In terms of plausibility and internal consistency, a compute core running different software is more plausible/coherent than what can happen in the models constructed by LCDT.
You are right in both cases, at least if we picture coherence as a sliding scale, not as a binary property. It also depends on the world model you start out with, of course.
Thanks, that’s interesting. [I did mean to reply sooner, but got distracted]
A few quick points:
Yes, by “incoherent causal model” I only mean something like “causal model that has no clear mapping back to a distribution over real worlds” (e.g. where different parts of the model assume that [kite exists] has different probabilities).

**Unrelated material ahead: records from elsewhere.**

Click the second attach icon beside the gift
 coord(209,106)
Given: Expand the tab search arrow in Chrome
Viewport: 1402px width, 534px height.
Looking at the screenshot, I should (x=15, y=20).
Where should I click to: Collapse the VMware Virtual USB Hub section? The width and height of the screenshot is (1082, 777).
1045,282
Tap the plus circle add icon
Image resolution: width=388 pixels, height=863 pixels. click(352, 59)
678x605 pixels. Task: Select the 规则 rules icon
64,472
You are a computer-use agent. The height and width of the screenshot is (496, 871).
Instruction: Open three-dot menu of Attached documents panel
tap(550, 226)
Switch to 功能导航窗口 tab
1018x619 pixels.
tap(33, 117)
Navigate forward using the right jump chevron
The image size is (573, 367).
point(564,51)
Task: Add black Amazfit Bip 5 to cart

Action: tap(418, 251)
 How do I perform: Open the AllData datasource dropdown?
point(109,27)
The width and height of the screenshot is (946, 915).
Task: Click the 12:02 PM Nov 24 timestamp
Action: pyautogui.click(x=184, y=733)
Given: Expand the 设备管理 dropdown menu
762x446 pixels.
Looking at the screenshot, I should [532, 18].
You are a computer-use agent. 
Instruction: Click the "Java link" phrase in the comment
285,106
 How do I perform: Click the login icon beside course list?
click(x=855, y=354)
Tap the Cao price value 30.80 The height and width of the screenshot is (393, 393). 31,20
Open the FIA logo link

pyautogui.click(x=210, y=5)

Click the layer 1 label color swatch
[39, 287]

Agreed that the models LCDT would use are coherent in their own terms. My worry is, as you say, along garbage-in-garbage-out lines.
Having LCDT simulate HCH seems more plausible than its taking useful action in the world—but I’m still not clear how we’d avoid the LCDT agent creating agential components (or reasoning based on its prediction that it might create such agential components) [more on this here: point (1) there seems ok for prediction-of-HCH-doing-narrow-task (since all we need is some non-agential solution to exist); point (2) seems like a general problem unless the LCDT agent has further restrictions].
Agreed on HCH practical difficulties—I think Evan and Adam are a bit more optimistic on HCH than I am, but no-one’s saying it’s a non-problem. From the LCDT side, it seems we’re ok so long as it can simulate [something capable and aligned]; HCH seems like a promising candidate.
On HCH-simulation practical specifics, I think a lot depends on how you’re generating data / any model of H, and the particular way any [system that limits to HCH] would actually limit to HCH. E.g. in an IDA setup, the human(s) in any training step will know that their subquestions are answered by an approximate model.
I think we may be ok on error-compounding, so long as the learned model of humans is not overconfident of its own accuracy (as a model of humans). You’d hope to get compounding uncertainty rather than compounding errors.